Meatcure seeks backers to grow “impossibly good” burger business

Meatcure, the burger restaurant inspired by New York’s Meat Packing District, is seeking crowdfunding backers to help expand the business across the UK. Meatcure’s story began in Market Harborough, Leicestershire, where their first restaurant made £14,000 in the first week – quite a feat in a town with only 22,000 people. This was in late 2014 and since then, the business has grown exponentially to the point where their fourth restaurant, opening this month, was completely self-financed. The quick growth, mixed with a cult customer following, has seen the demand for Meatcure to grow; the company are aiming to open five more new restaurants in market towns across the UK, preferably with the help of backers through a crowdfunding campaign on Seedrs. Meatcure’s success is down to having one simple goal: to put the best patty in the best brioche and to create an impossibly good burger. They follow a motto: “We build restaurants we like to hang out in, food we like to eat and surround ourselves with individual and inspiring people. Our staff have become our family and their family our customers.” Their commitment to ‘impossibly good’ saw them using their own recipes working with local suppliers and the best ingredients to create the perfect patty brioche marriage. Even with a combined 230 years experience it still took nearly twelve months to perfect the recipe. With the UK having over 500 market towns and smaller cities, Meatcure hopes to bring their passion and ingenuity to a much wider audience, without compromising an ounce of quality or personal touch. Meatcure co-founder Paul Rigby commented, “There’s huge potential benefit to investing in Meatcure’s campaign. The way we build our restaurants is fast, fun and with a view to getting a good payback for our investors. It’s not rocket science, it’s mostly wood and lots of those trendy light bulbs. Our aim is to create a backdrop for our impossibly good burgers, craft beers and killer cocktails. The good news with the crowdfunding campaign is that you don’t have to wear a tool belt or steelies – we’ll do that bit for you!”

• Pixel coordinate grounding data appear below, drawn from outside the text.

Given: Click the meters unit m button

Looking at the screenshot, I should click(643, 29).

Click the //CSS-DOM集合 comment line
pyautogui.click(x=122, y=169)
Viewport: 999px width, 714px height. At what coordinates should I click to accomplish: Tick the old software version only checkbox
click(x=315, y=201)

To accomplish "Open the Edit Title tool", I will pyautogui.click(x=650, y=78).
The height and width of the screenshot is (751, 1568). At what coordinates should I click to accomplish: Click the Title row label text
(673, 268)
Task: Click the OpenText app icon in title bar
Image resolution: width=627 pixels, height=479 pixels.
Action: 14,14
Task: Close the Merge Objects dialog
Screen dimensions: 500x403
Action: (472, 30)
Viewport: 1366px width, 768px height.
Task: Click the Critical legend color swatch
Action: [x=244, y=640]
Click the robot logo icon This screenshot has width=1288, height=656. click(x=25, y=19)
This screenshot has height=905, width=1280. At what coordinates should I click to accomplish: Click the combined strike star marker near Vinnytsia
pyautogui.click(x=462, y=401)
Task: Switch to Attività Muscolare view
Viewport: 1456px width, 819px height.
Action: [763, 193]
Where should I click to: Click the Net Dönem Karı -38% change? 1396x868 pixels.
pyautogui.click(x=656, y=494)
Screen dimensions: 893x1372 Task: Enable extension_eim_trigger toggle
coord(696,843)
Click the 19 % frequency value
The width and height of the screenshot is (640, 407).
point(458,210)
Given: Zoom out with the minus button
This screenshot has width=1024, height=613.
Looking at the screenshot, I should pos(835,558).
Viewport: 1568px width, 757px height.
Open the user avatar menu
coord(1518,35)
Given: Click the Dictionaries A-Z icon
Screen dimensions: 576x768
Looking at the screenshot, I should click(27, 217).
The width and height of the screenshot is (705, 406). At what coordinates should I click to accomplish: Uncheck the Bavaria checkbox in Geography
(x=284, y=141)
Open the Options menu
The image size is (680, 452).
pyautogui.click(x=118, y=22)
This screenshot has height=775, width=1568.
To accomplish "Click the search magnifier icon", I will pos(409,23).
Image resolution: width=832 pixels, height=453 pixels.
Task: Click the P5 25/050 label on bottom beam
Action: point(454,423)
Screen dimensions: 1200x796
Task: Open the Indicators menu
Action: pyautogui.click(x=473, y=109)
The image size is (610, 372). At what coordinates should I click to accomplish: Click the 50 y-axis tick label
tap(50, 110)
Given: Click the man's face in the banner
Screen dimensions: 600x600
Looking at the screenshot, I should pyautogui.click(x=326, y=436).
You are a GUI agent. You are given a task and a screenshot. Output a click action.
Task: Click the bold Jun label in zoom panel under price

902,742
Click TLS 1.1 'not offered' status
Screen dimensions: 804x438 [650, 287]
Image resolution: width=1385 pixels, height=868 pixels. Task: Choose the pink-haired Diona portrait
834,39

Co-founder Rob Martyniak added, “At Meatcure we are kind of old school about things. We make impossibly good burgers, we do steak properly, superb salads and proper food for kids. We love coffee, craft beers and killer cocktails – however, there are no £10 cocktails or long table waits. You’ll be greeted with an old school smile and you might even get to choose the vinyl that’s playing. I think that’s why we’ve seen the Meatcure name grow. We do what we love and we love what we do. We can’t wait for others to be a part of it.” Rob and Paul, Meatcure's co-founders Meatcure’s campaign will be run through equity crowdfunding platform Seedrs, and is inviting backers to help them raise the £350,000 needed to take the vast choice and dynamics of the street food generation to market towns across the UK.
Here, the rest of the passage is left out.